Senator KENNEDY. He did that himself and he made the judgments himself after consultation!

Mr. MARONEY. Yes, sir. All these determinations are made personally by the Attorney General.

Senator KENNEDY. On each of the taps?
Mr. MARONEY. Yes, sir.
Senator KENNEDY. All right.

Then with respect to the sentence, "I have today directed the termination of all electronic surveillance in cases involving domestic security that conflict with the Court's opinion," it was the Attorney General himself who made the determination which taps conflicted with the Court's opinion?

Mr. MARONEY. Yes, sir.

Senator KENNEDY. The Attorney General's statement then said, “Hereafter, surveillance will be undertaken in domestice security cases only under procedures that comply with the Court's opinion."

Does that mean a warrant?
Mr. MARONEY. A warrant procedure, yes, sir.

Senator KENNEDY. All right. We will come back to that.

Mr. MARONEY. Whatever problems, Mr. Chairman, some may have had with respect to the difficult issue of electronic surveillance involving wholly domestic organizations have, in great part

Senator KENNEDY. Excuse me for another interruption here about that quotation from the Attorney General's statement. The next paragraph of the Attorney General's original release stated :

The Court invited Congress to legislate the standards and procedures for court-approved electronic surveillance in such cases—as Congress already has done in criminal cases.
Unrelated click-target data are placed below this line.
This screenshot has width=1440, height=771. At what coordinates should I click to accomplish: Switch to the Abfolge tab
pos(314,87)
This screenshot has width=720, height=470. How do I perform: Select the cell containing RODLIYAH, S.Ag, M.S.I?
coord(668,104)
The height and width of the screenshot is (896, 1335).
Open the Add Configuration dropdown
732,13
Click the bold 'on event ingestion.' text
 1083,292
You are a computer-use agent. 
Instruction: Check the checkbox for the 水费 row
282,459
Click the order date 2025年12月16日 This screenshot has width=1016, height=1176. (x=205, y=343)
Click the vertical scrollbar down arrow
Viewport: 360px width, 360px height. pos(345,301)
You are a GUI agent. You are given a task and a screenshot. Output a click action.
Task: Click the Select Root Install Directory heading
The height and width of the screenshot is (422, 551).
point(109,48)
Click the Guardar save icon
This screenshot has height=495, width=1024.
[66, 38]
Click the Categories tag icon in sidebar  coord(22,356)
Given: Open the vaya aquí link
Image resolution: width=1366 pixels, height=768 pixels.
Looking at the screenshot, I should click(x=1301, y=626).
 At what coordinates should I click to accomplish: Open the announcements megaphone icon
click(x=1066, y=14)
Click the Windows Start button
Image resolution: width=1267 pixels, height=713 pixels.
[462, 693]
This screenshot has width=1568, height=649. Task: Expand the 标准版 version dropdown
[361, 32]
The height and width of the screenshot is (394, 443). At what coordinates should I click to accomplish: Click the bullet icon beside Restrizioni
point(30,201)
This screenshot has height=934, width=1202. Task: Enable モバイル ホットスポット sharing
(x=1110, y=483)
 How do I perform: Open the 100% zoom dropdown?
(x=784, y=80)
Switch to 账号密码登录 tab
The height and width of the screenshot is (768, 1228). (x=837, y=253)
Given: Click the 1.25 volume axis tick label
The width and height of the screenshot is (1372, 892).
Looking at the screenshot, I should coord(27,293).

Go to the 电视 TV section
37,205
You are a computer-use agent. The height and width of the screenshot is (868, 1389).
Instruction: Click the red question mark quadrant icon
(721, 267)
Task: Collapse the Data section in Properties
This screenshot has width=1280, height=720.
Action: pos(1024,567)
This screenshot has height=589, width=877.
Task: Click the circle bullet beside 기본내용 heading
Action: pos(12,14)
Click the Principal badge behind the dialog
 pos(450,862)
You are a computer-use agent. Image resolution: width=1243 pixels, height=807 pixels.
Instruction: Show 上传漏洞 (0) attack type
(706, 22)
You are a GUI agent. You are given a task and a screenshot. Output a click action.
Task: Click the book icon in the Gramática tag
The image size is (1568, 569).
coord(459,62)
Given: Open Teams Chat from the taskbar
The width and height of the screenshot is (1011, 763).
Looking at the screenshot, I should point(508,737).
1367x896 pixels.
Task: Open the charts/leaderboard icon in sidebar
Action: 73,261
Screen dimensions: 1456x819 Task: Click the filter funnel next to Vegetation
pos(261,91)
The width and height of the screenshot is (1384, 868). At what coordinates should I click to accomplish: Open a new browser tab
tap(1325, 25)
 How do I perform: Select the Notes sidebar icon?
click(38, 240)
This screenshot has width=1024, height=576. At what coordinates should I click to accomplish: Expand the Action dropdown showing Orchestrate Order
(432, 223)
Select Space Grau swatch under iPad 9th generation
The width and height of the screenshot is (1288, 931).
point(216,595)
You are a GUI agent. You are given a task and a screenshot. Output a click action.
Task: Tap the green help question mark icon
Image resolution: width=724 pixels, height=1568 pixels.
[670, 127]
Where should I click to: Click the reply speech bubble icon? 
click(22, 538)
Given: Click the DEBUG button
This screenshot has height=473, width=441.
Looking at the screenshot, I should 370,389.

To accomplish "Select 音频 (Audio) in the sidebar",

Therefore, I am also directing the appropriate officers of the Department of Justice to work closely with Congress in formulating legislative standards for domestic security surveillance.

Could you tell us where that stands now? The Attorney General said, “I am directing appropriate officers. ***" I imagine that in

cludes you.

You see, your statement didn't include the next two paragraphs that were in the Attorney General's statement.

[The complete text of the Attorney General's statement of June 19, 1972 follows:] DEPARTMENT OF JUSTICE

JUNE 19, 1972. Attorney General Richard G. Kleindienst issued the following statement today:

In accordance with the decision of the Supreme Court, I have today directed the termination of all electronic surveillance in cases involving domestic security that conflict with the Court's opinion.

Hereafter, surveillance will be undertaken in domestic security cases only under procedures that comply with the Court's opinion.

The Court invited Congress to legislate the standards and procedures for court-approved electronic surveillance in such cases—as Congress already has done in criminal cases.

Therefore, I am also directing the appropriate officers of the Department of Justice to work closely with Congress in formulating legislative standards for domestic security surveillance.

It should be noted that the Court's opinion was confined to the narrow issue of the use of electronic surveillance in domestic security cases, and it does not affect the use of electronic surveillance for the gathering of foreign intelligence in national security matters.

The Internal Security Division is reviewing pending cases to determine the effect of the opinion and will make recommendations to me on whether to disclose information obtained by electronic surveillance to defendants or to dismiss the charges against them.

Mr. MARONEY. Oh, I see, you are reading from the Attorney General's press release?

Senator KENNEDY. That is right. In your prepared statement, you quoted from the Attorney General's June 19 press release, and I was reading the next two paragraphs of that release.

Do you want to take a look at our copy of the release? Mr. MARONEY. No, I have it. Senator KENNEDY. Those two paragraphs state: The Court invited Congress to legislate the standards and procedures for court-approved electronic surveillance in such cases—as Congress already has done in criminal cases.

Therefore, I am also directing the appropriate officers of the Department of Justice to work closely with Congress in formulating legislative standards for domestic security surveillance.